Designing and developing medical devices is an incredibly complicated process. As well as the up-front costs, extensive research and development, and robust regulatory criteria intrinsic to the sector, there is also a high risk of infringing on the designs and patents of other devices.

The field of medical devices is one of the busiest in terms of patents. According to the European Patent Office (EPO), the 15,683 patents filed for ‘medical technology’ accounted for the second-highest number in 2022, following year-on-year increases since 2019. In 2022 the US submitted the most patent applications, while the number of patent applications filed by Switzerland and China also rose sharply.

These numbers are reflective of the fact that, unlike other R&D-based industries, within medical device development having a patent application in place before pursuing investment or taking the product to market is non-negotiable. 

However, this is where many businesses encounter obstacles; the world of medical device patents is difficult to navigate. Freedom to Operate searches and patentability checks – which, ideally, should be completed between the initial concept stage and fine-tuning – are likely to uncover numerous areas of potential overlap or infringement.

As a result, many concepts cannot receive the desired level of protection. This can lead applicants to abandon the application, and any possibility of recouping the expenses incurred in its preparing and filing is lost. 

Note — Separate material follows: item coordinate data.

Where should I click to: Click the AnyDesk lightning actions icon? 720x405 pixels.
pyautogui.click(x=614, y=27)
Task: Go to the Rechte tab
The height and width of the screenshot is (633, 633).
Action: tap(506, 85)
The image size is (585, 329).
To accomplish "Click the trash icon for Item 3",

Encouraging innovation via Patent Box

With Patent Box, however, even a patent with a limited scope of protection can still be valuable. Patent Box is a UK Government tax incentive designed to encourage innovation and reward businesses that invest in R&D. The scheme incentivises businesses to develop new patented products as well as retain and commercialise existing patents.

The Patent Box allows profits derived from patents to be taxed at a corporation tax rate of just 10%, which is significantly lower than the headline rate of 25%. This applies to profits that derive from worldwide sales of products either containing the patented part or subject to the patented process.

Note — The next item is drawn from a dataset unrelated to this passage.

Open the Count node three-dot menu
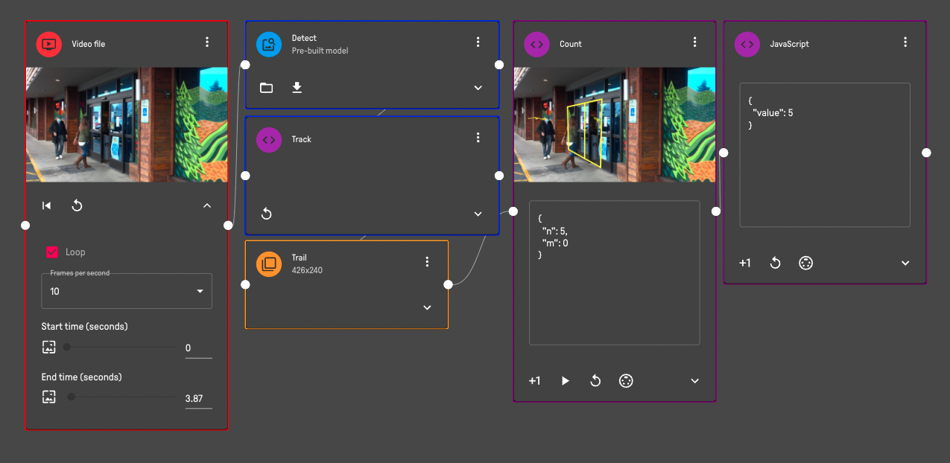This screenshot has height=463, width=950. (694, 43)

Although often perceived as complex, Patent Box offers numerous benefits to those who pursue patents for their products or services, regardless of whether the breadth of the final patent claims matches what they originally intended or hoped for.

So long as a company owns or exclusively licenses such a patent granted by the UK Intellectual Property Office (UKIPO), the EPO, or certain European Economic Area countries, it can benefit from long-term tax relief that could easily offset the cost associated with the patent application process. It is even possible in some instances for such benefits to be backdated to when the application was first made.

Technical and financial justification 

In order to make a successful claim for Patent Box relief, a business must identify specific revenue streams, assess intellectual property rights, review the R&D involved, and apply an HMRC formula. This is where things can get complicated for applicants. Patent attorneys and Patent Box specialists can prove invaluable at this stage and should be involved from early on in the process.

While it may seem to some that Patent Box adds an extra layer of complexity to an already complex process, it is a highly valuable – and underutilised – tax relief tool available to UK businesses. Backed by expert advice, it could even be the key to harnessing the value of a medical device patent, even if that patent falls short of what was originally hoped for. 

Reworked from the original article in DesignSolutions.